The Maori of New Zealand have many ancient legends and stories to explain their beginnings, their ancestors, their deep connection with Papataanuku (Mother Earth), and their relationship with Io, the supreme spiritual power.
The Three Baskets of Knowledge is the story of Tane, who was called to make the journey and ascend through the many realms to the uppermost realm, occupied only by Io-Matua-Kore, God-the-Parentless, to obtain from Io the three baskets of knowledge and bring the wisdom back to Earth for the benefit of all humankind.
Archetypal journey of the mystic
Looked at simply, it is a story that explains how humankind gained knowledge of things both earthly and spiritual. However, at a deeper level, it is a metaphor for the archetypal inner journey of the mystic, as he or she travels inwards, seeking always to find unity with the universe, and to become one with his or her concept or knowing of Io or God or the Supreme Being or the Way.
The Maori song about Tane’s journey, “He oriori mo Tuteremoana”, speaks of the incredible gift we are endowed with as part of the Source of all spiritual energy, and that is the power to create whatever we desire with our minds.
“Listen O son. There was only one spiritual energy that transported Tane to the Uppermost realm; it was the spiritual power of the mind.”
Rainbow bridge between worlds
The rainbow as a bridge between realms and as a sign of hope and inspiration for the world is found in countless legends and stories of the indigenous cultures. For instance, the Maori legend of Uenuku and the Mist Maiden is a testimony to the power of love, and the rainbow represents love in all its shades. The rainbow is a reminder of the covenant between land and sky, mortal and immortal, earthbound and celestial.
Tiwhana mai i e rangi a Uenuku-rangi! Span the skies, great rainbow of Uenuku!
Coming of the Golden Age
Many indigenous cultures believe that under the symbol of the rainbow, humanity will come into balance with one another and the Earth to experience the Golden Age. However, first an alignment with spiritual values, a healing between brothers and sisters, and a renewed reverence and appreciation for the Earth must take place.
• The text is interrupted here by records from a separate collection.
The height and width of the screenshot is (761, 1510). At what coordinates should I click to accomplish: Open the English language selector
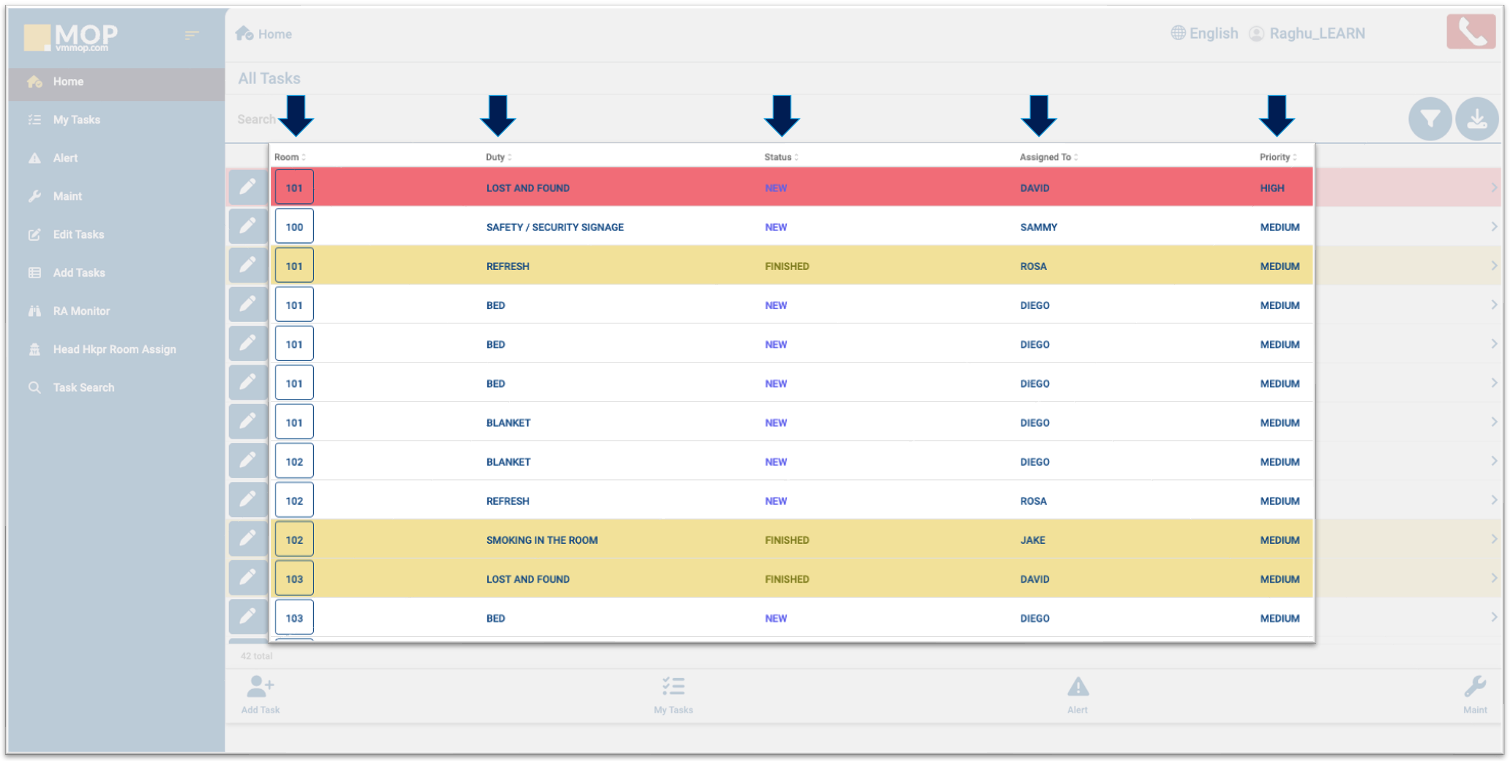[x=1204, y=34]
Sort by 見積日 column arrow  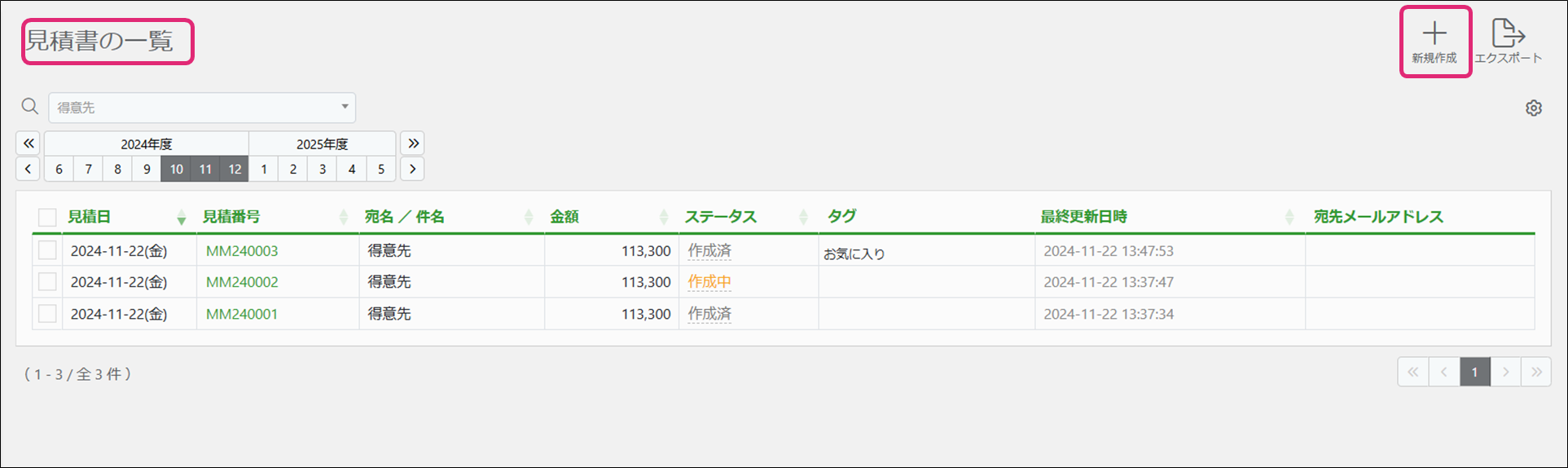[x=181, y=218]
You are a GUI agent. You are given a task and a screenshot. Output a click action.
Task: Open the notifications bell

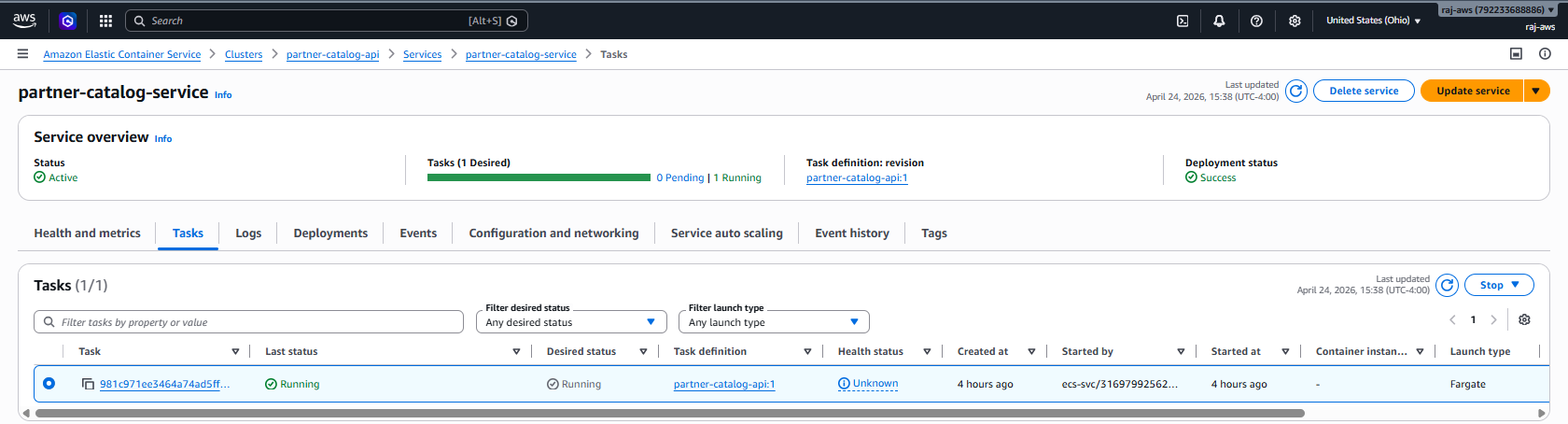pyautogui.click(x=1219, y=21)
The legends promise that when the devastation (especially as it was wrought upon the native peoples and upon the land itself) is at its worst, spiritually aligned souls among peoples of all colors, peoples of the rainbow, will feel a calling of Spirit and come together to bring things back to proper balance. These souls, who would do no violence and would work to end violence, would be called the Rainbow Warriors.
Let’s take a good look around us… It would appear that the time of the Rainbow Warriors has come.
© Susan L Hart 2019 | Friendly comments welcome.
Quotation from “He oriori mo Tuteremoana” is by Tuhotoariki, grand-uncle of Tuteremoana, the most famous descendant ot Tara, eponymous ancestor of the Maori Ngai Tara tribe. He lived nineteen or twenty generations ago. At his birth Tuhotoariki composed a well known oriori or song chant, “He oriori mo Tuteremoana”, which has survived to this day. Tohotoariki was a famous tohunga or priest of his time, and his oriori contains many spiritual teachings for his high born grand-nephew.